= Lisle (textiles) =

Type of finish for textiles

Lisle was originally a type of finish that was applied to obtain smooth and even yarns, largely employed for goods intended for underwear and hosiery. Yarns made with long-staple fibers such as Egyptian cotton were passed repeatedly and swiftly through gas flames. The action removed the fuzzy and protruding fibers. The finish adds smoothness, gloss, and evenness to the yarn. Most often, yarn done with a lisle finish was referred to as "Lisle yarn." or "Lisle thread." These were plied, high-twisted, gassed combed yarns of long-staple cotton.
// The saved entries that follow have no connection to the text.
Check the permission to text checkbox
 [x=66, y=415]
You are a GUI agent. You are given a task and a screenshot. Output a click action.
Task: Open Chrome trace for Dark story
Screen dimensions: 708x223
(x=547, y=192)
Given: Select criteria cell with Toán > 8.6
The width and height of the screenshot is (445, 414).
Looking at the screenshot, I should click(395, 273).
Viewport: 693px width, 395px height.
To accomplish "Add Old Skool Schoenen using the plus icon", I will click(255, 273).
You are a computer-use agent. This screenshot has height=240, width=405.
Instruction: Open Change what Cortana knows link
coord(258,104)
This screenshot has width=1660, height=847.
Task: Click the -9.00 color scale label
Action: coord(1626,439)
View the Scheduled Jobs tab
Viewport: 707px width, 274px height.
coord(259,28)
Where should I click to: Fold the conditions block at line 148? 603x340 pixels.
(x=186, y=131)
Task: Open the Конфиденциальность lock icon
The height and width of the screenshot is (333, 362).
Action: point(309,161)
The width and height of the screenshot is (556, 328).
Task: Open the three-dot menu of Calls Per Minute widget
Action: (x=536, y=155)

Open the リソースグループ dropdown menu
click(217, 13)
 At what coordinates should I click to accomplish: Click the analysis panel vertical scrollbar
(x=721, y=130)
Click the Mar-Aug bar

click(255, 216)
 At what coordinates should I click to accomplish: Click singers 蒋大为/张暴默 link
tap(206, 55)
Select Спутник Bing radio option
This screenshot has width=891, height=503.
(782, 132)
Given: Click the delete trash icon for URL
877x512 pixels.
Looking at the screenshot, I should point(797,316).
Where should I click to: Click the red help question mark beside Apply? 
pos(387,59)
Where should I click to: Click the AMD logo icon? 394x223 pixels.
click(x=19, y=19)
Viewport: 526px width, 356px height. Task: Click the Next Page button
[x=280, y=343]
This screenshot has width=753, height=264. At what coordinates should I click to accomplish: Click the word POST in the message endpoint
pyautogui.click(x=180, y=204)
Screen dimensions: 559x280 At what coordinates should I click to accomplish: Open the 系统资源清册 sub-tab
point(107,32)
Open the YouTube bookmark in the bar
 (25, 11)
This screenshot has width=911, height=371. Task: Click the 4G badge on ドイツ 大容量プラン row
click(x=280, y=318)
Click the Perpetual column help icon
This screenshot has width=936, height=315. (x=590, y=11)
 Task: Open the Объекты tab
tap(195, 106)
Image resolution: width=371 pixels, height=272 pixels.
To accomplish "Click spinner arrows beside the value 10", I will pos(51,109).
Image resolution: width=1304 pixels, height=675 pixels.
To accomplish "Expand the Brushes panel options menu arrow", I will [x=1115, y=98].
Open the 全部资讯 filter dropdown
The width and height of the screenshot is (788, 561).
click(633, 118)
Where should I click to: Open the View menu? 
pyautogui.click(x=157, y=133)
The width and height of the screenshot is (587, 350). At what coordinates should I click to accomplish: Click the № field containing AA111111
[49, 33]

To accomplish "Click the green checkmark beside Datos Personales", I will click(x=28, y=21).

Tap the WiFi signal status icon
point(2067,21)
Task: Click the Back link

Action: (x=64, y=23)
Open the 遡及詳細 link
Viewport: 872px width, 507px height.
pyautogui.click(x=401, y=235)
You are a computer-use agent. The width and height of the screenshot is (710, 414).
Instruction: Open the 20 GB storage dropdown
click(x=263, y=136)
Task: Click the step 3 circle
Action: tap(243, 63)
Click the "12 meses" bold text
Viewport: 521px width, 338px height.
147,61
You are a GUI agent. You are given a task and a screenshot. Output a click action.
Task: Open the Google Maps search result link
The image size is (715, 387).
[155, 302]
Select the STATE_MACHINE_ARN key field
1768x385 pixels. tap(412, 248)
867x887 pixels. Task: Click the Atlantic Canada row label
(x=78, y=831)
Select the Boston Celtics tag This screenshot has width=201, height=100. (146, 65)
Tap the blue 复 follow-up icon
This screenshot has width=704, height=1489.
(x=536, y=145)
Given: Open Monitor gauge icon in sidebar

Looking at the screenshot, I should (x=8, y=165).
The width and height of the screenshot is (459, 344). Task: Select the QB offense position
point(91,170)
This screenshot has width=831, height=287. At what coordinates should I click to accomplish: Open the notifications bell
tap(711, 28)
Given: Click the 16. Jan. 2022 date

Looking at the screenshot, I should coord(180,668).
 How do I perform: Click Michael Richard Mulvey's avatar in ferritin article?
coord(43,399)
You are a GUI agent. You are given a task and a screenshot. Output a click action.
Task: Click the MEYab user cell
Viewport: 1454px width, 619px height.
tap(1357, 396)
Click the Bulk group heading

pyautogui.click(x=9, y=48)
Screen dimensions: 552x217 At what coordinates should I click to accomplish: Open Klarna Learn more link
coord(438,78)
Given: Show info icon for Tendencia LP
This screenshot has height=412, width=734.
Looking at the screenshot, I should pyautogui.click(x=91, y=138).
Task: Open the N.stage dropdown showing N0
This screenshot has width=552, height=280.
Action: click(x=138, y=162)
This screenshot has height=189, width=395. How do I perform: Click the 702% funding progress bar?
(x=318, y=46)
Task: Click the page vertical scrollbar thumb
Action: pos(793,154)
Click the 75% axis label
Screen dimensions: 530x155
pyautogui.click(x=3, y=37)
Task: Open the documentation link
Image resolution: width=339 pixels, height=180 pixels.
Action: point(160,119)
Another method of lisle was on finishing fabrics, where hosiery fabric was treated with a dilute acid solution such as hydrochloric acid or sulfuric acid. The fabric was then tumble dried without washing at a temperature of 40° C/100° F. The acid and tumble exposure remove the loose ends and fuzziness from the fabric, which was subsequently neutralised with an alkaline solution to prevent further acid damage.

== Etymology ==
Lisle is derived from the French city Lille. It was formerly known as Lisle and served as a textile hub.

== Use ==
Lisle was originally used to manufacture underwear, hosiery, stockings, and sportswear. Today, lisle is mainly used for garments or quilting.